REQUIREMENTS:
1. Answer these questions from the pirate republic passage, one per line:
(a) Under the code, how did the pirates choose and remove their captains?
(b) Which two female pirates does it name?
(c) In what month and year did Henry Jennings raid the Spanish salvage camp?
2. Reproduce a section of the pirate republic passage word for word, beginning at the words "The pirates ran their affairs" and stopping after "were also present.".

SELECTED EXCERPT:
— begin —

The pirates ran their affairs using what was called the pirate code, which was the basis of their claim that their rule of New Providence constituted a kind of republic. According to the code, the pirates ran their ships democratically, sharing plunder equally and selecting and deposing their captains by popular vote. Many of the pirates were privateers out of work since the end of the Queen Anne's War and ex-sailors who had revolted against the conditions on merchant and naval ships.

Members of the republic came from various backgrounds. Africans could be equal members of the crew, and several people of mixed European and African descent became pirate captains. Some of the pirates were also Jacobites, who had become pirates to help restore the recently deposed Stuart line to the throne. A few female pirates like Anne Bonny and Mary Read were also present.

==Famous members==
- Benjamin Hornigold: A former privateer turned to piracy in the aftermath of the War of the Spanish Succession, seeing great opportunity in the Bahamas to intercept Spanish and French shipping. He was one of the founder of the Flying Gang but faced decreased popularity due to his dislike of attacking British vessels. When in September 1717 King George I issued a proclamation granting royal pardon for all piracies committed, Hornigold, who regularly regarded himself as more a privateer than a pirate, defected and became a pirate hunter under Governor Rogers.
- Henry Jennings: The Flying Gang's co-founder, Henry Jennings, started his infamous pirating career after the War of the Spanish Succession and his fearsome reputation developed after one venturous raid in July, 1715, when he and others attacked a Spanish salvage camp full of treasure from the 1715 Treasure Fleet. He became the unofficial governor of Nassau and received a formal pardon from Governor of Bahamas, Woodes Rogers. Henry Jennings was an unusual pirate because he lived to enjoy retirement.
- Josiah Burgess: Alongside Benjamin Hornigold and Henry Jennings, Burgess was among the most influential pirates in Nassau in early 1717. That September King George offered a pardon to all pirates who surrendered within a year. Captain Vincent Pearse of sailed to the Caribbean in March 1718 to deliver the news and over 200 pirates surrendered, including Burgess.

— end —

DATASET CONTENT:
— begin —

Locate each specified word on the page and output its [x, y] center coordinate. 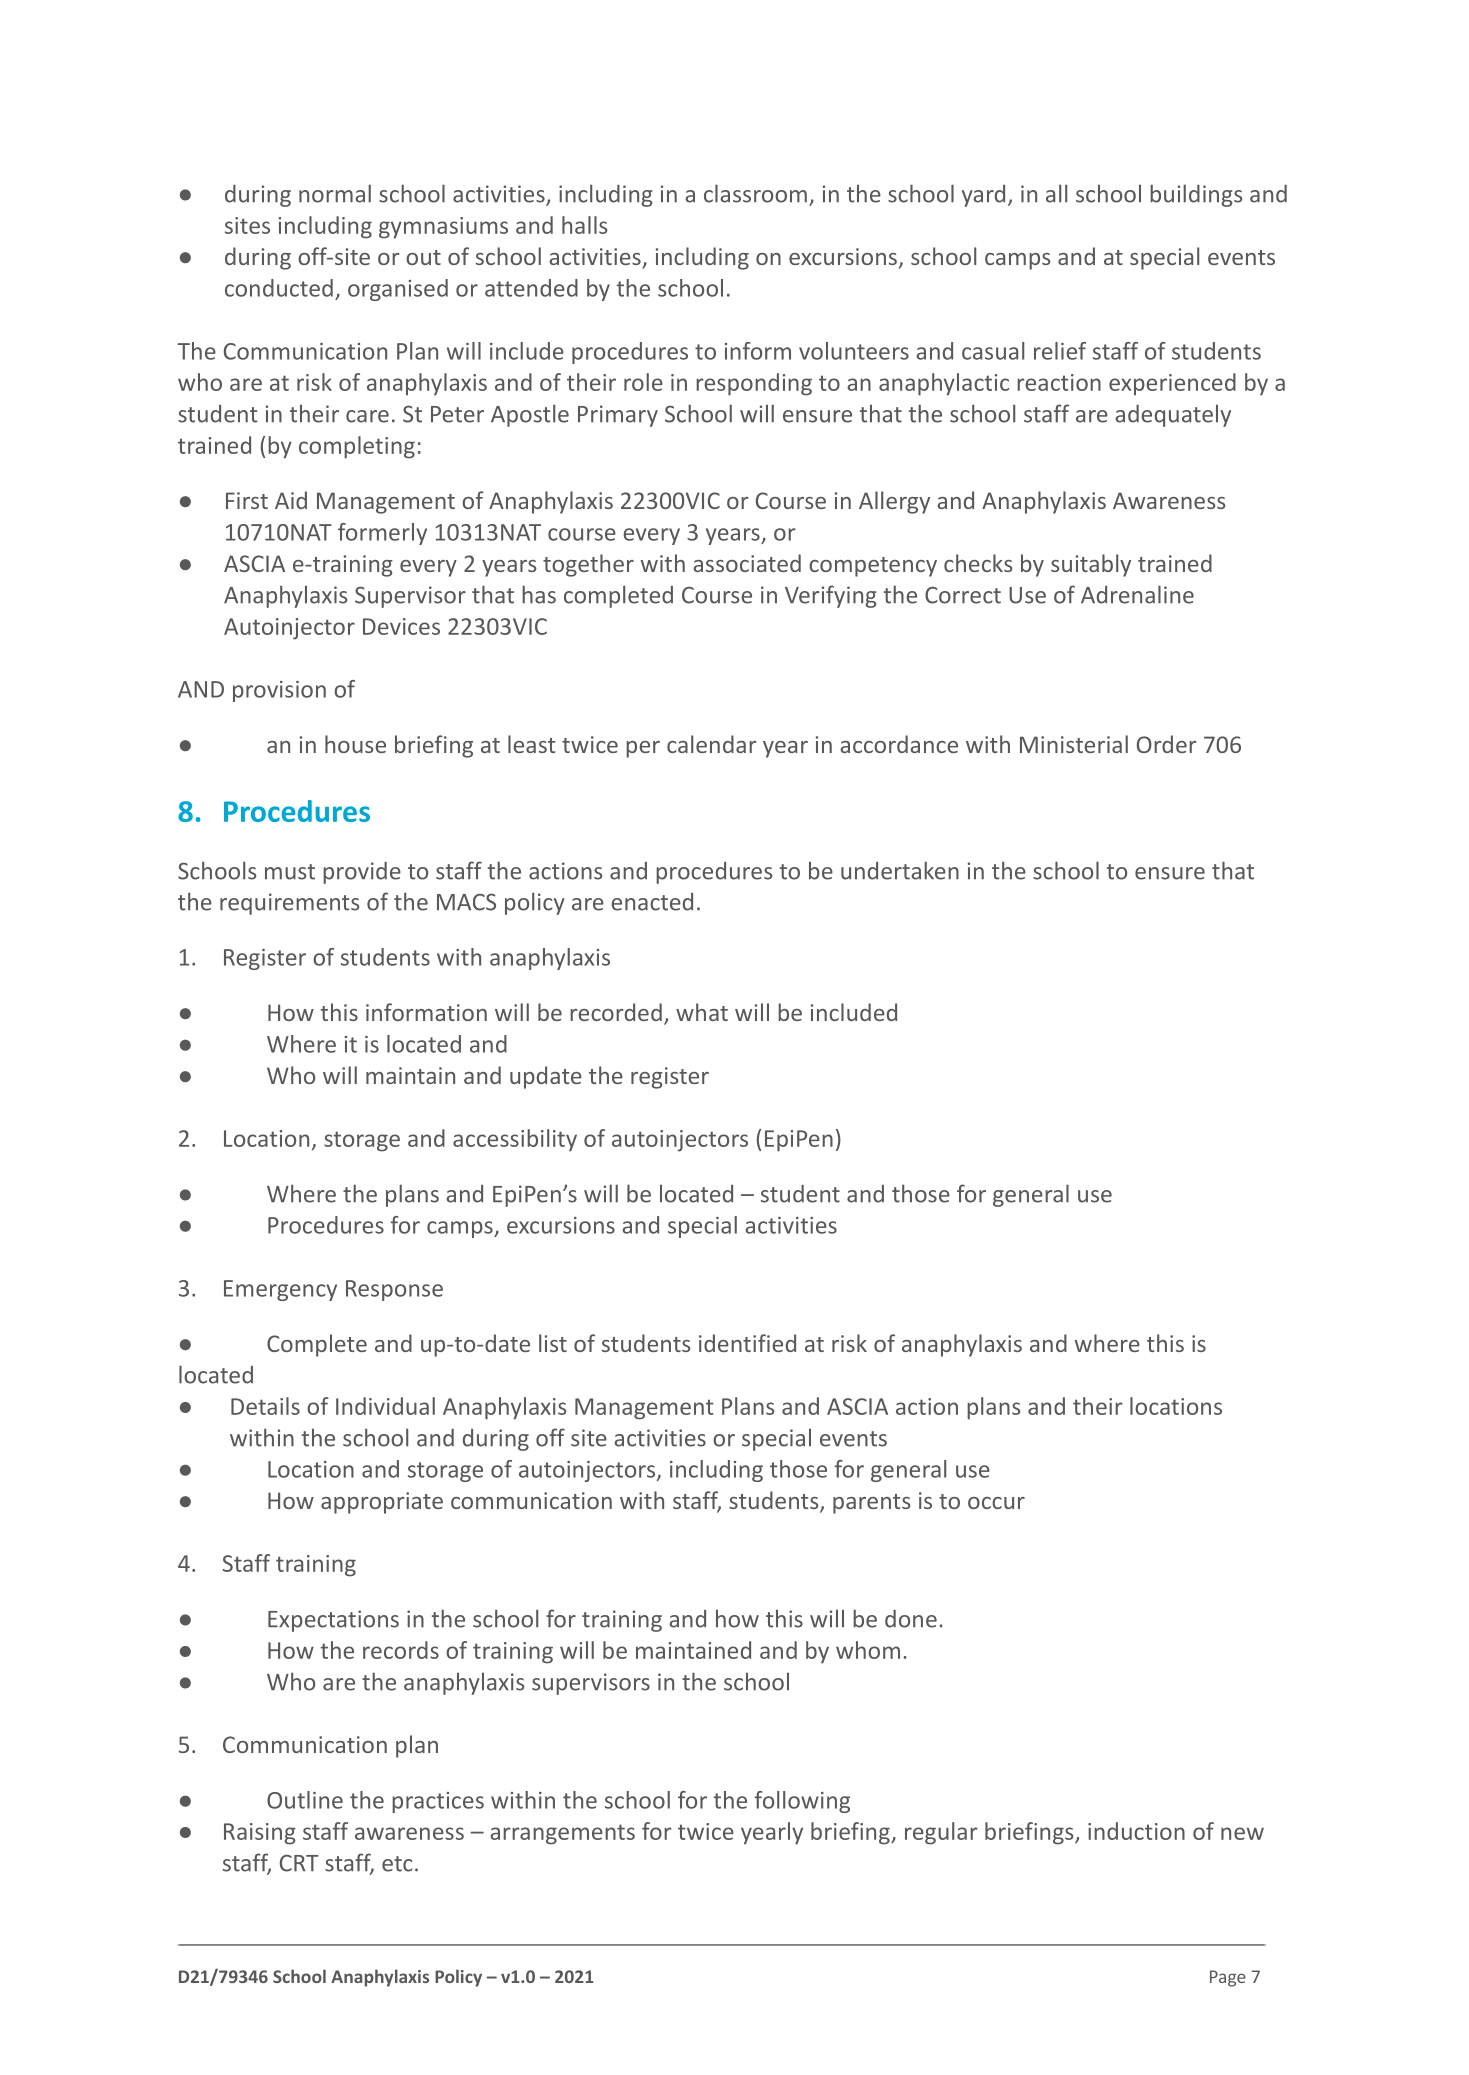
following [802, 1802]
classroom [755, 193]
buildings [1196, 195]
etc [397, 1864]
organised [398, 290]
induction [1136, 1831]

— end —

ANSWERS TO THE EXERCISES:
1.
(a) By popular vote.
(b) Anne Bonny and Mary Read.
(c) July 1715.

2.
The pirates ran their affairs using what was called the pirate code, which was the basis of their claim that their rule of New Providence constituted a kind of republic. According to the code, the pirates ran their ships democratically, sharing plunder equally and selecting and deposing their captains by popular vote. Many of the pirates were privateers out of work since the end of the Queen Anne's War and ex-sailors who had revolted against the conditions on merchant and naval ships.

Members of the republic came from various backgrounds. Africans could be equal members of the crew, and several people of mixed European and African descent became pirate captains. Some of the pirates were also Jacobites, who had become pirates to help restore the recently deposed Stuart line to the throne. A few female pirates like Anne Bonny and Mary Read were also present.